HELP - Something not clear with momentum gradient decent


Hello,
In the video explaining momentum he showed the following formulas and i dont understand why are they correct.
You initialise vdw to 0, and than compute vdw using beta*vdw + (1-beta)*dW.
I dont understand why we multiply the whole derivative of of W? dont we suppose to use the derivative of the last 10?

thank you.

We aren’t using “the whole derivative of W”: we’re multiplying it by (1 - \beta) on each iteration. That was all explained in the lectures: the effect of primarily depending on the recent values is what Exponentially Weighted Averages do for you. That’s the formula with \beta and (1 - \beta) as the factors there. Prof Ng devotes several lectures to explaining how EWAs work and how to apply them for purposes like Momentum here.
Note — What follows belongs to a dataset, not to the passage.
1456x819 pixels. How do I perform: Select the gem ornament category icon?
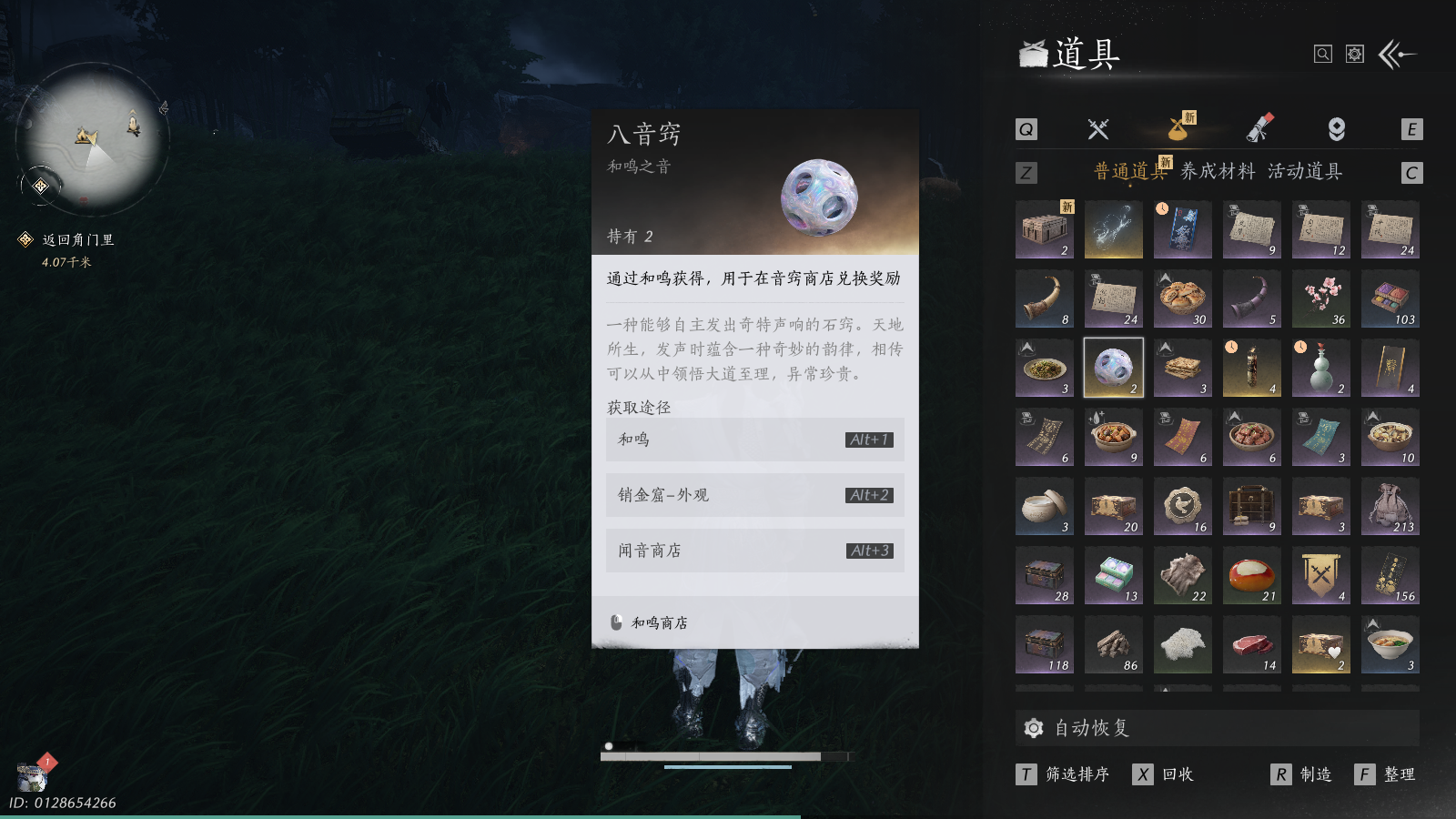click(1337, 129)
I dont think you understood me.
My question is why were using dW and not dW[:,i:i+1] for example.

dW is not indexed by iteration, right? The dimensions are neurons out by neurons in. The point about the influence of recent iterations is handled by the EWA algorithm as you iterate over the loops. That is the purpose of \beta in the formula you show. I may still be missing your point, but I really think you should watch all the lectures about EWA again.

I’m referring to the lecture Understanding Exponentially Weighted Averages in DLS C2 Week 2. That exactly addresses my interpretation of the question you’re asking.

Ill check it out again and update, thanks!